◆ Task description: Please return the full listing exactly as written, with the images removed.
━━ Material for the task
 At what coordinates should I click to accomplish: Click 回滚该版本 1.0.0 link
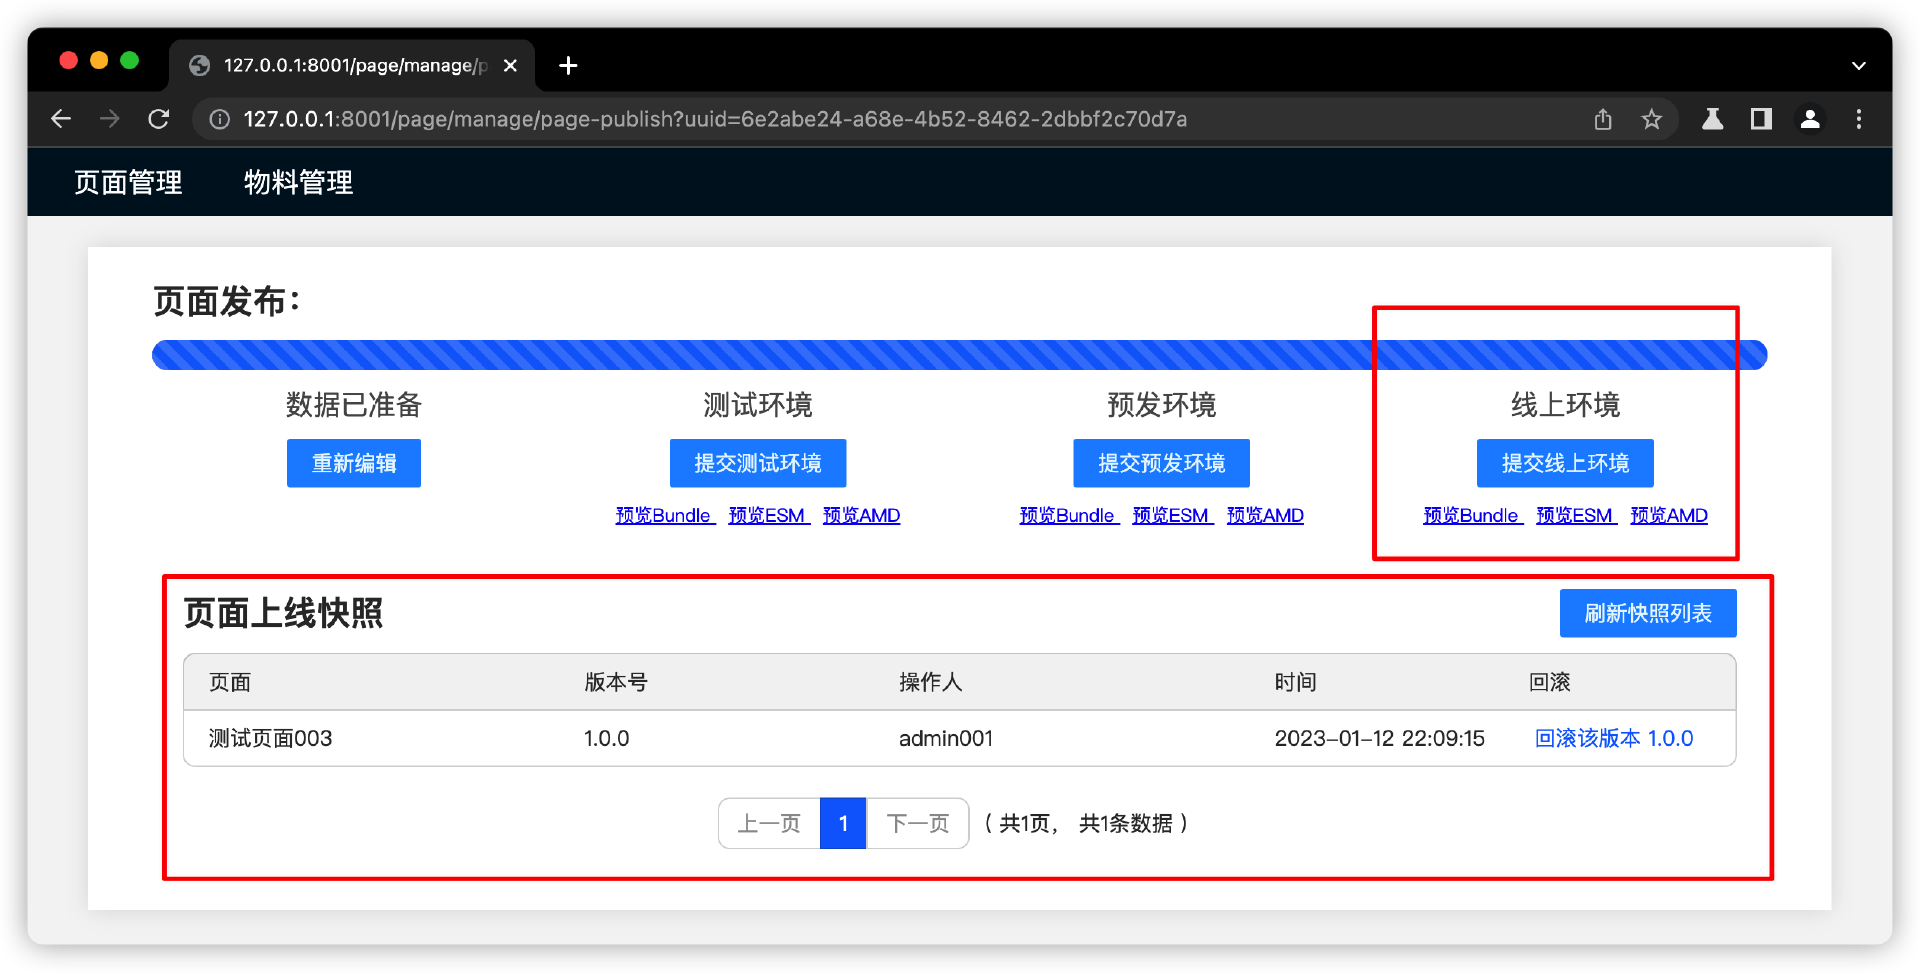click(1613, 738)
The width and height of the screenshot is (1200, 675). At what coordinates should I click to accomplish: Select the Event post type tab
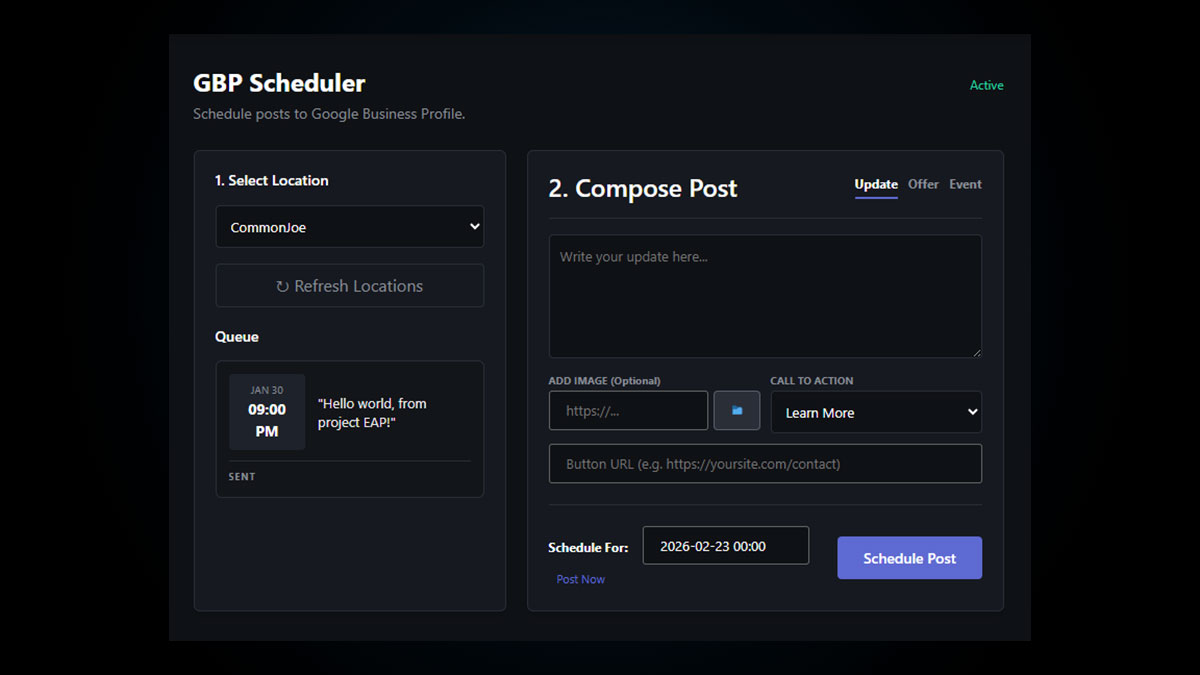pos(965,184)
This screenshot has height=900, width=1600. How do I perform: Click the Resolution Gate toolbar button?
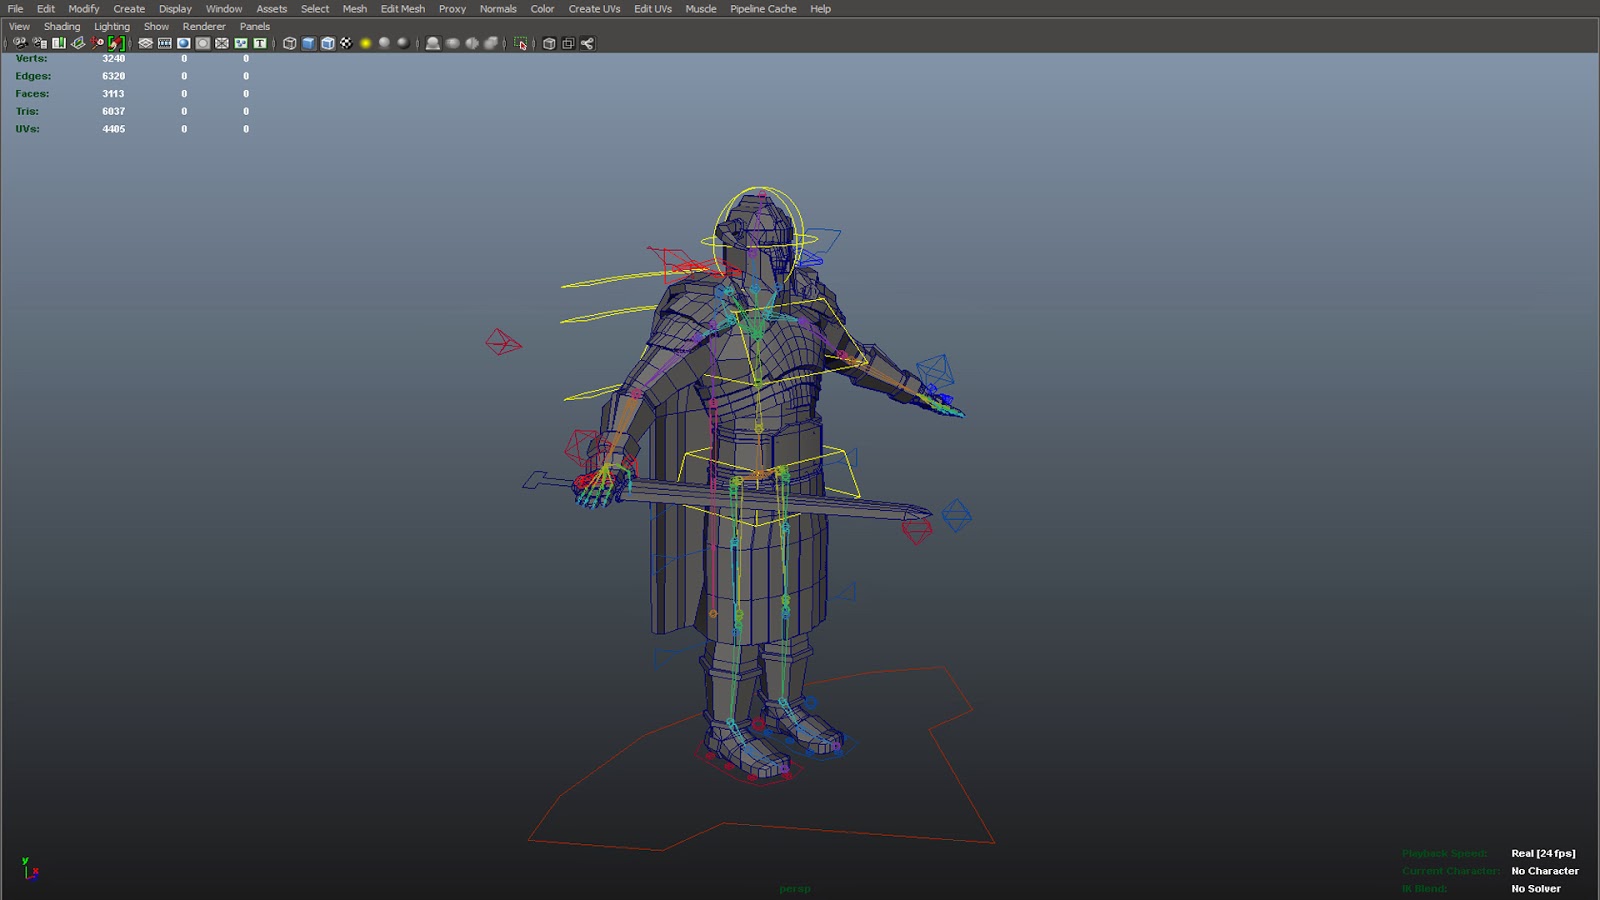tap(184, 43)
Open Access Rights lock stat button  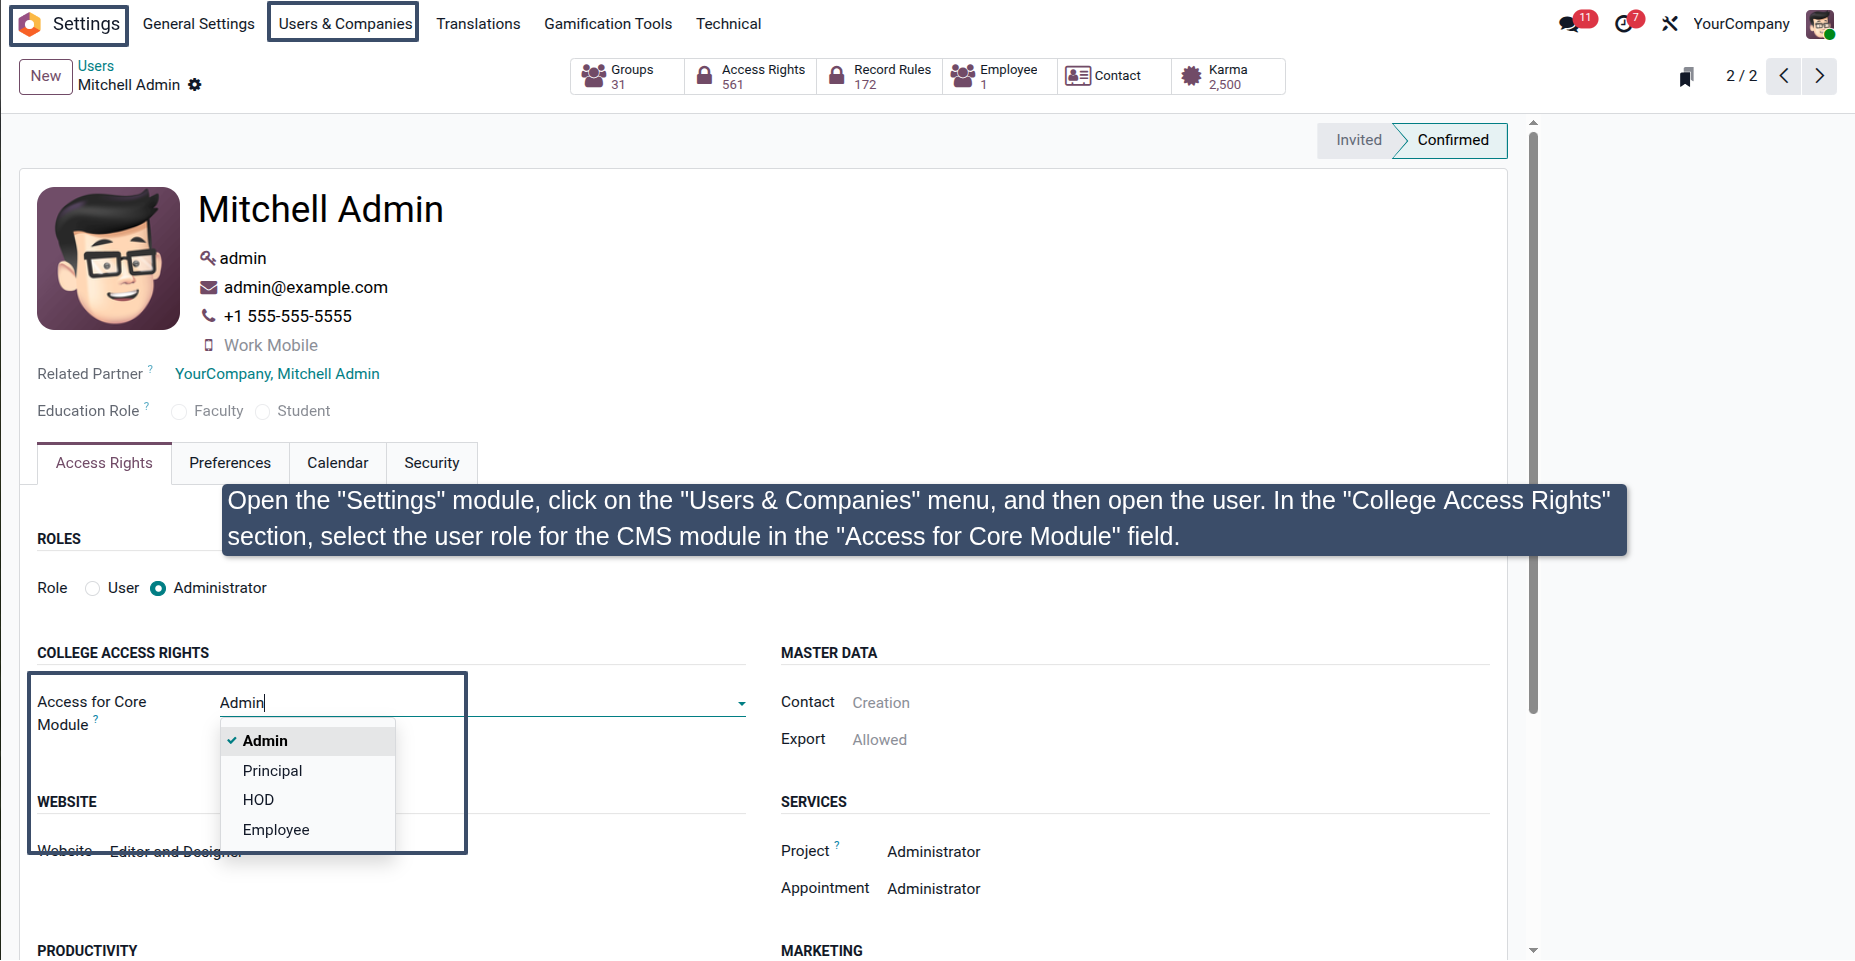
━━━━
◆ Completed task:
 At what coordinates should I click to accomplish: Click 回滚该版本 1.0.0 link
click(1613, 738)
The width and height of the screenshot is (1200, 675). At what coordinates should I click to accomplish: Select the Event post type tab
pos(965,184)
This screenshot has height=900, width=1600. How do I perform: Click the Resolution Gate toolbar button?
tap(184, 43)
Open Access Rights lock stat button  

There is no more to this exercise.